··· GIVEN TEXT ···

Joint action for refugees

A new forum is bringing organisations together to improve support and services for people fleeing conflict and persecution


Image: iStock

Zina Smith

Marketing and communications manager, Campbell Tickell, and volunteer, JRAN

Another summer has passed with more upsetting stories of asylum seekers risking their lives and quite literally dying for a better life in the UK. Sadly the media generally depicts them as just numbers – not people. This desensitisation is dangerous, says Elif Shafak, Turkish novelist:

“If enough people become desensitised and numb – they will become indifferent. We need to ensure people care about other’s pain.”
Elif Shafak, 4 August 2020, JRAN Forum

Joint action to support refugees ­- in this case, the term ‘refugee’ includes anyone with experience of the asylum system - is needed more than ever. The continuation of a hostile environment and inequalities exacerbated by COVID-19, have compounded pre-existing challenges for refugees in the UK and beyond.

··· DATASET EXTRACT ···

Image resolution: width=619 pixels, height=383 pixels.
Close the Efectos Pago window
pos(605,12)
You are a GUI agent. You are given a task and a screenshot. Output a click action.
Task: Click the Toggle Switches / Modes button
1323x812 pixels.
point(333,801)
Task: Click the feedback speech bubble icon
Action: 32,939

···

-- TASK LIST --
1: Condense the paragraph of the article on joint action for refugees that begins "Another summer has passed" into a short bulleted list that keeps its main facts.
2: Extend the article on joint action for refugees, starting after its final sentence.
The records play no part in this work.

-- RESPONSES PER TASK --
1:
- Another summer brought more distressing accounts of asylum seekers risking their lives, and dying, to reach a better life in the UK.
- The media generally portrays them as numbers rather than people.
- Turkish novelist Elif Shafak says this desensitization is dangerous.

2:
Against this backdrop, JRAN (Joint Refugee Action Network) was conceived in June 2020, following a Zoom call organised by New North London Synagogue. JRAN is a network of multi-faith organisations working with refugees in the UK. Their vision is for: “All refugees living in the UK to receive access to accommodation, support and services that lead to integration and personal development.” One method to achieve this is through bringing together those working for refugee organisations, to exchange knowledge and best practice in a safe space.

An online forum

The first online forum took place in August, chaired by David Altschuler, executive chairman of One to One Children’s Fund, to discuss how to collectively solve common challenges facing refugees in the UK. Representatives from more than 35 organisations, including those with lived experience of asylum, joined to discuss challenges and solutions centred around four key themes: mental health; policy and advocacy; employment and livelihoods; and service delivery.

So, what was discussed?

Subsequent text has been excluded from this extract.